## WHAT TO PRODUCE
Leave the pictures out and reproduce, exactly, the lines from the one with "Image resolution: width=448" through the end of the entries below.

-- -- --

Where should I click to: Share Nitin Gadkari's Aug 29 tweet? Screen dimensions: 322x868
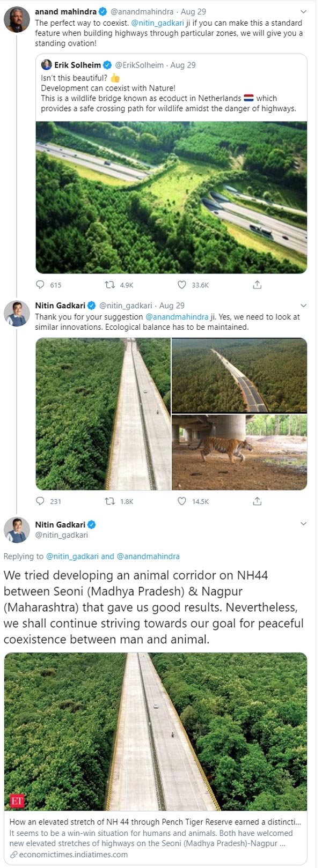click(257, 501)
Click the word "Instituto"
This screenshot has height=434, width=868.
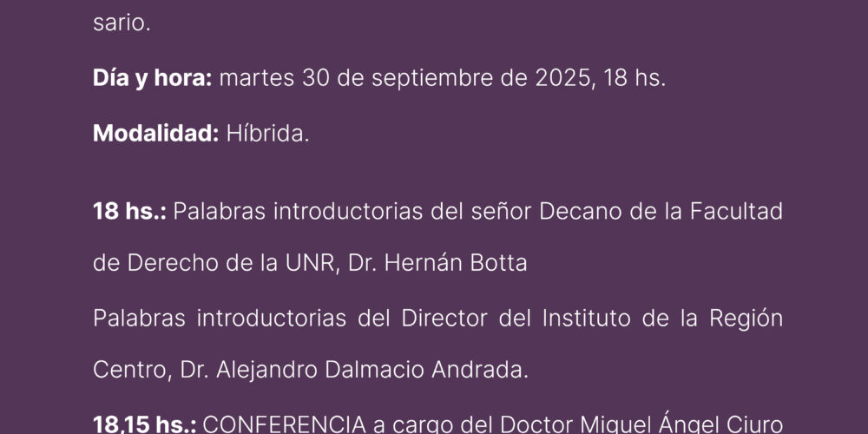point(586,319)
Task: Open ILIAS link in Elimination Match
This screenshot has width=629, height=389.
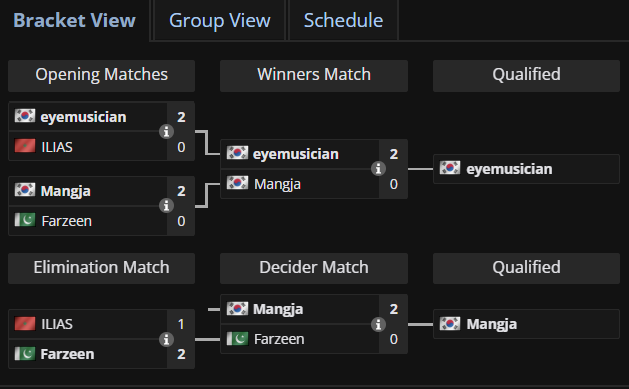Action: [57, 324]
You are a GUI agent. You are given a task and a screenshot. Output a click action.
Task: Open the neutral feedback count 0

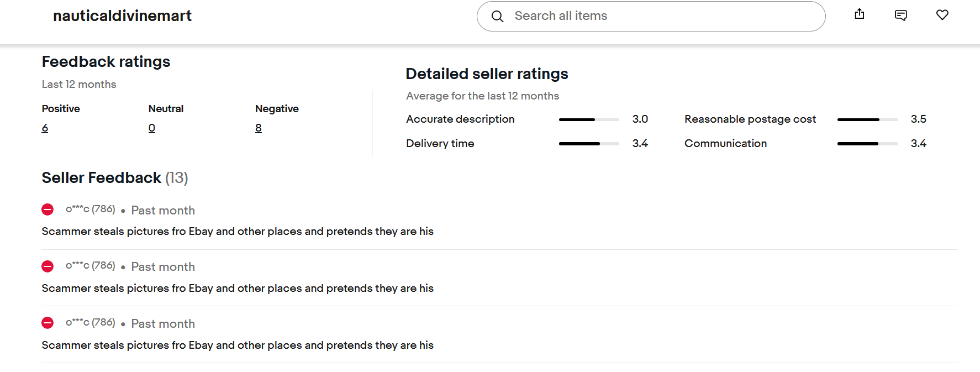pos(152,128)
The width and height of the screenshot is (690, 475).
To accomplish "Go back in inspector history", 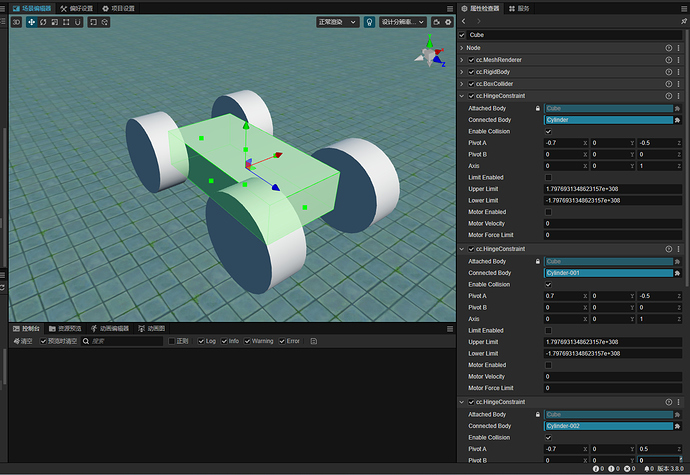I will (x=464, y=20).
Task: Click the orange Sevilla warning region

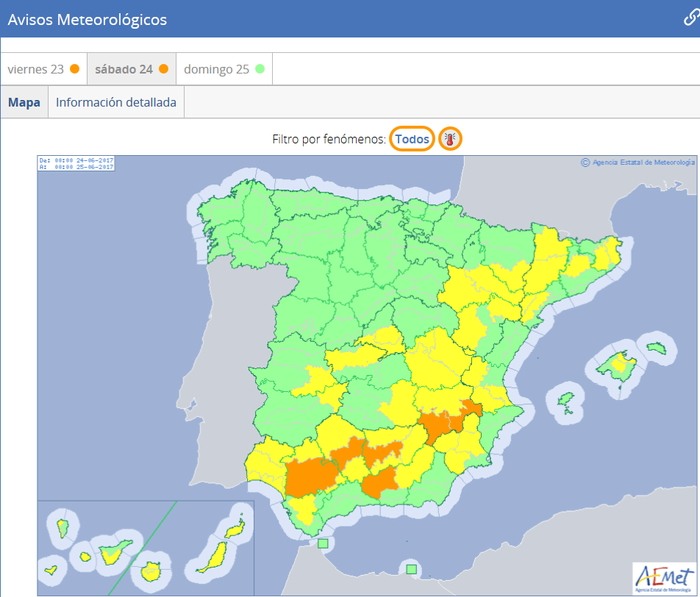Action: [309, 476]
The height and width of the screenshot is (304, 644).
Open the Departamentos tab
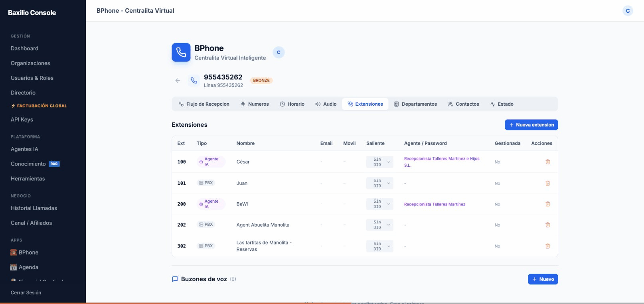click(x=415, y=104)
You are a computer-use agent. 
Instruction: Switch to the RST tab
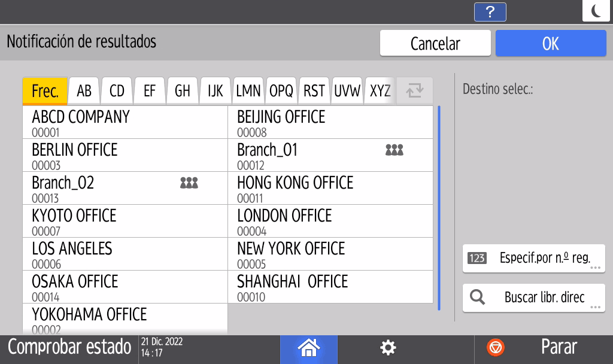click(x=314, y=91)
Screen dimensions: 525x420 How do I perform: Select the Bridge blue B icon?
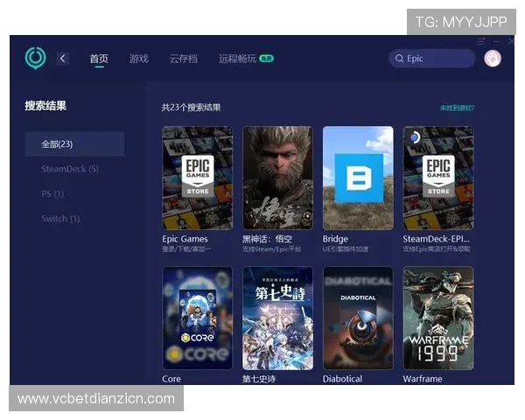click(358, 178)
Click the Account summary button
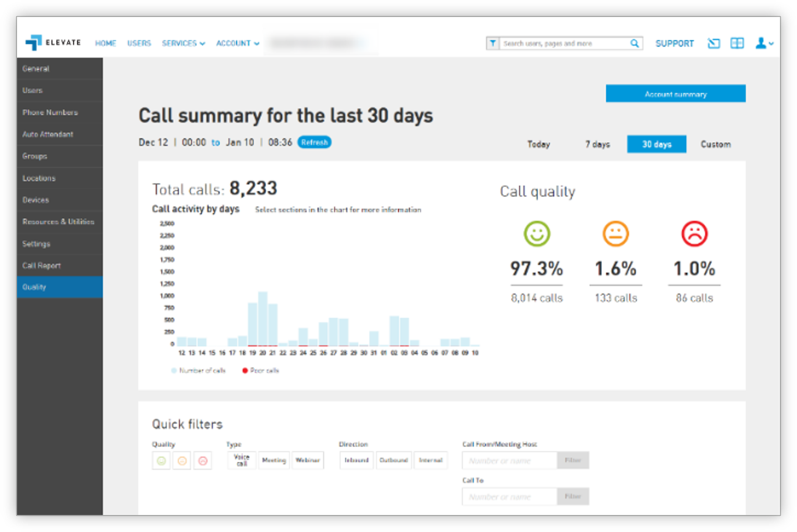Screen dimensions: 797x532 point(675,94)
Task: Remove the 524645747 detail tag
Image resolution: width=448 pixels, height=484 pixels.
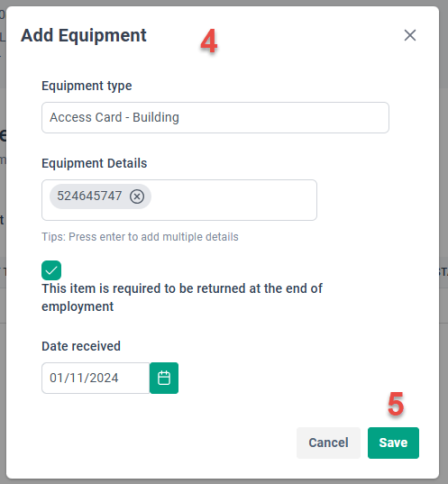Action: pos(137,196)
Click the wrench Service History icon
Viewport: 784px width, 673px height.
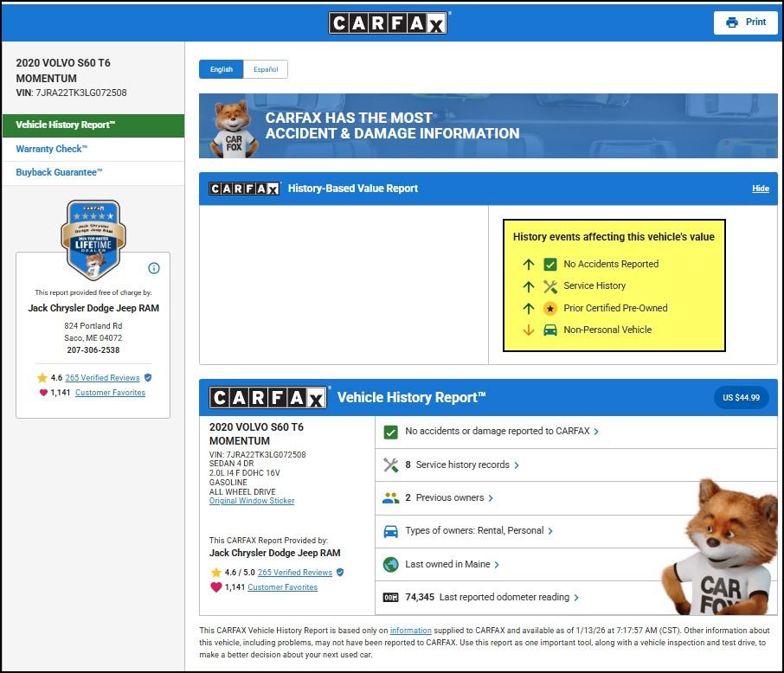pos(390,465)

-- -- --

## RESULT OF THIS TASK
Image resolution: width=448 pixels, height=484 pixels.
Action: pos(137,196)
Click the wrench Service History icon
Viewport: 784px width, 673px height.
pos(390,465)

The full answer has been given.